- _Text provided_:

┌──

BY: JOE KONZE JR
June 11, 2005, I sat on an aluminum bench at Thomas E. “Bill” Farrell Baseball Complex in Henrietta, NY.
Beads of sweat gathered where my baseball hat met my forehead and dripped off of my nose and onto my already drenched Kelly Green Nike Dri-FIT t-shirt.
“Are you ready to hit another bucket of balls?,” my father said to me as I took a swig of water from my water bottle.
It was 3 p.m., and my Babe Ruth Baseball team, the Rush-Henrietta Royal Comets 15U team, was playing in a weekend tournament against other local area teams. We were set to take on the Hilton Cadets 15U team in a 5:30 p.m matchup. My dad and I were trying to tweak my swing because I was an abysmal 0-for-10 in the tournament’s first three games.
As I approached the field to get ready to take my hacks, my dad asked me if everything was OK. I lied and told him it was just a slump I was in, but little did he know there was something wrong, and it wasn’t my swing; I had lost my love for the game.
Growing up, baseball was all I had ever known.
There is a strong baseball lineage . My father, Joe Sr., was an All-City Second Baseman for East High School. My uncle Rick is a United States Speciality Sports Association (USSSA) Softball Hall of Famer. He played professional softball for the Rochester Zeniths and Mazzola Castle. My cousin, Rick Jr., played four years at St. John Fisher College and for the Geneva Red Wings of the New York Collegiate Baseball League (NYCBL). My cousin Nick Palmiero was an integral part of Monroe Community College’s (MCC) quest for a Division 1 JUCO Championship in 2007. My cousin Bri was one of the best softball players Section V ever saw. She was so good she walked on at Elmira without breaking a sweat and dominated.
We all shared the same passion for it. Some of us wanted to play professionally, and others wanted to prove they could play at the collegiate level. But for me, baseball was a language. It was something I used to communicate with the man who taught me most of what I know; my grandfather.
My grandfather, Thomas Anthony Palmiero Sr., was my best friend. We were inseparable. Wherever he went, I went. Whatever he ate for lunch, I ate for lunch. If he was watching the New York Yankees, I was watching the New York Yankees. I wanted to be just like him.
My grandfather had suffered a stroke in his mid-50s, and he had a difficult time speaking. But when we talked about baseball, I could understand him loud and clear.
“Runner on first. One out. Double play,” he’d say to me slow and carefully just to make sure I was paying attention.

└──

- _Stated exercise 1_: In the baseball essay, which team was the author's Babe Ruth team set to play in the 5:30 p.m. matchup?

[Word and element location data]
┌──

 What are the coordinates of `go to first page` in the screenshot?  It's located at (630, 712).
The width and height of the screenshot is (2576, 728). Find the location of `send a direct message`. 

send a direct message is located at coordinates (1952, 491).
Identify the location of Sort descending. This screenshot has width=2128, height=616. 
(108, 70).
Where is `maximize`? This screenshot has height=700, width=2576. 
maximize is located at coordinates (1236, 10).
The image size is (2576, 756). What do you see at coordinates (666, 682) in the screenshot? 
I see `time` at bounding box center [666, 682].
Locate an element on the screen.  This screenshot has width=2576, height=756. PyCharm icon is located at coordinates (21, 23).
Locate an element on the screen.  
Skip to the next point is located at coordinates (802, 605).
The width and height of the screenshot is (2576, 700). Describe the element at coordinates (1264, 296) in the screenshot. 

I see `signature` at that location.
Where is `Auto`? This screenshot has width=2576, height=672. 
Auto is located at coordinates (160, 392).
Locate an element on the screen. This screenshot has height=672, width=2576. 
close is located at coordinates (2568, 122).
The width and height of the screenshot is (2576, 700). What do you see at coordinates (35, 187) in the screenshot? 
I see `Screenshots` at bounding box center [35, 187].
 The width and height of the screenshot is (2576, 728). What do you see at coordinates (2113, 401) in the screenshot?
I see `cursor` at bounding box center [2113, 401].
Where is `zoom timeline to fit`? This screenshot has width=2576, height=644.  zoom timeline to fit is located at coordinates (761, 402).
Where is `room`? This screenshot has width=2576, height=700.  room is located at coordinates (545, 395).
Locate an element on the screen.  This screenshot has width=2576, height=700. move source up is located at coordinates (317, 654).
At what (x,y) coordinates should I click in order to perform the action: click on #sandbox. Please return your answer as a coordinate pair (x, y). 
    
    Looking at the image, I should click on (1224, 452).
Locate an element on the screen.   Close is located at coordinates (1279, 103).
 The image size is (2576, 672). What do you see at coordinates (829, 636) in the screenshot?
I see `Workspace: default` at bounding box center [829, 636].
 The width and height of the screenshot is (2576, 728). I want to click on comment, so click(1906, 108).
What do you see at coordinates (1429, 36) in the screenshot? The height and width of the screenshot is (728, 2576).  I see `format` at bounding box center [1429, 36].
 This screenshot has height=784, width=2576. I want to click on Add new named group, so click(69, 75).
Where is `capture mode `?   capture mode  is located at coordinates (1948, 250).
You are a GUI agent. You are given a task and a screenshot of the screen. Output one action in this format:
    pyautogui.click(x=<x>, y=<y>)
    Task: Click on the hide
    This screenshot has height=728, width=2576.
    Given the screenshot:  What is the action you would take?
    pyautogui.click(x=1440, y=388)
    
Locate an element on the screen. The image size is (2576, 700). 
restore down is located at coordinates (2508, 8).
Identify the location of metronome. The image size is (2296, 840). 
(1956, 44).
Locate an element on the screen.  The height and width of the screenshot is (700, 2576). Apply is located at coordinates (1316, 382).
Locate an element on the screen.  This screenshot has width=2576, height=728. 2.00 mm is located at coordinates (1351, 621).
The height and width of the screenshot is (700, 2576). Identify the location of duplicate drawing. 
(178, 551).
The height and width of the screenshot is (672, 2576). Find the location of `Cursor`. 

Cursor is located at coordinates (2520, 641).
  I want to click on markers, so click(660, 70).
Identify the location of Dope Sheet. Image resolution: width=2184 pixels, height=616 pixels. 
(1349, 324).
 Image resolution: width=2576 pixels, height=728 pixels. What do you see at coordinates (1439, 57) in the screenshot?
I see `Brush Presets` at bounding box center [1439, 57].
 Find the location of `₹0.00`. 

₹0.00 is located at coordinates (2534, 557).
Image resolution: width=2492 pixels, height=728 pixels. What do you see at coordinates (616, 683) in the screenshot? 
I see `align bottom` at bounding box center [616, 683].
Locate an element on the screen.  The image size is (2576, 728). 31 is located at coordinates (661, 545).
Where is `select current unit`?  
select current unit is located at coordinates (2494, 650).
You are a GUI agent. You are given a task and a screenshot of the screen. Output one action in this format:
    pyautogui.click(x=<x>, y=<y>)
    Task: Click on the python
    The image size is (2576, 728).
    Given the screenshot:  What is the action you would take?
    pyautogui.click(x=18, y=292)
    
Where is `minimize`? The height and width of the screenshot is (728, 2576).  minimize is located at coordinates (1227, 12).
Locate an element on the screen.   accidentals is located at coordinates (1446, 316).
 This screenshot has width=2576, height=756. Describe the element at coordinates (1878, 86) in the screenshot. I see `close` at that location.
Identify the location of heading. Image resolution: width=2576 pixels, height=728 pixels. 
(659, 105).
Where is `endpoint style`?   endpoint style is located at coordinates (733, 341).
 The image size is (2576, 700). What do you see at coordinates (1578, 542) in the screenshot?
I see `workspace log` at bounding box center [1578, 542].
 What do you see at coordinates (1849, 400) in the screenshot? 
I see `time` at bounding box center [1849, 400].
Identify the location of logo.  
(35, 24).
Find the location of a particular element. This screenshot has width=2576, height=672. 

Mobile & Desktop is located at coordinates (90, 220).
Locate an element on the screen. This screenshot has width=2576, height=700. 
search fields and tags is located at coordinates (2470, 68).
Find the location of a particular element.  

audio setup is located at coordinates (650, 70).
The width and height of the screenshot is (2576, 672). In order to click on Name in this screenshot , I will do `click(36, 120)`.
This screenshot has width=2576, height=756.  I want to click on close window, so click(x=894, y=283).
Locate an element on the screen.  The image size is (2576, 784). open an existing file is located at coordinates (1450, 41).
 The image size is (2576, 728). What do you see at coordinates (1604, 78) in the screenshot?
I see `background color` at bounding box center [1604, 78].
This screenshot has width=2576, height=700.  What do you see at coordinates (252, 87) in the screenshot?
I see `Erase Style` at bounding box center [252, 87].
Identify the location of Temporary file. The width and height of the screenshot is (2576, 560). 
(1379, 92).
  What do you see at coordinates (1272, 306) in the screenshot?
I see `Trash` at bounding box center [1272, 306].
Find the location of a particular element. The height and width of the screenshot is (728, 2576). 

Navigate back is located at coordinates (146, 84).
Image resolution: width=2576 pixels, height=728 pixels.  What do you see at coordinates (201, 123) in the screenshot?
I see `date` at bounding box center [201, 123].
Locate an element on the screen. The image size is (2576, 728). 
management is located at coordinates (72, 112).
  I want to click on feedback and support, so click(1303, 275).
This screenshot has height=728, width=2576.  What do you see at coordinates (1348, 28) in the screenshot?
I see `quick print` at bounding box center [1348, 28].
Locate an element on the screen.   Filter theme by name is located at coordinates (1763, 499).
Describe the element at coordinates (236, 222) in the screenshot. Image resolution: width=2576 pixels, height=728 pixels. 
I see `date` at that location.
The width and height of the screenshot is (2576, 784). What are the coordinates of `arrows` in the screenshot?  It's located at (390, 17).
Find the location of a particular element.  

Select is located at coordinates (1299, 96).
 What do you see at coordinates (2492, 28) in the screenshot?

└──

- _Stated exercise 2_: In the listing, substitute "This image" for "This screenshot" in everything from the line containing "coordinates (761, 402)." down to the line containing "coordinates (545, 395).", and return only those lines.

- _Response 1_: The Hilton Cadets 15U team.

- _Response 2_:
Where is `zoom timeline to fit`? This image has width=2576, height=644.  zoom timeline to fit is located at coordinates (761, 402).
Where is `room`? This image has width=2576, height=700.  room is located at coordinates (545, 395).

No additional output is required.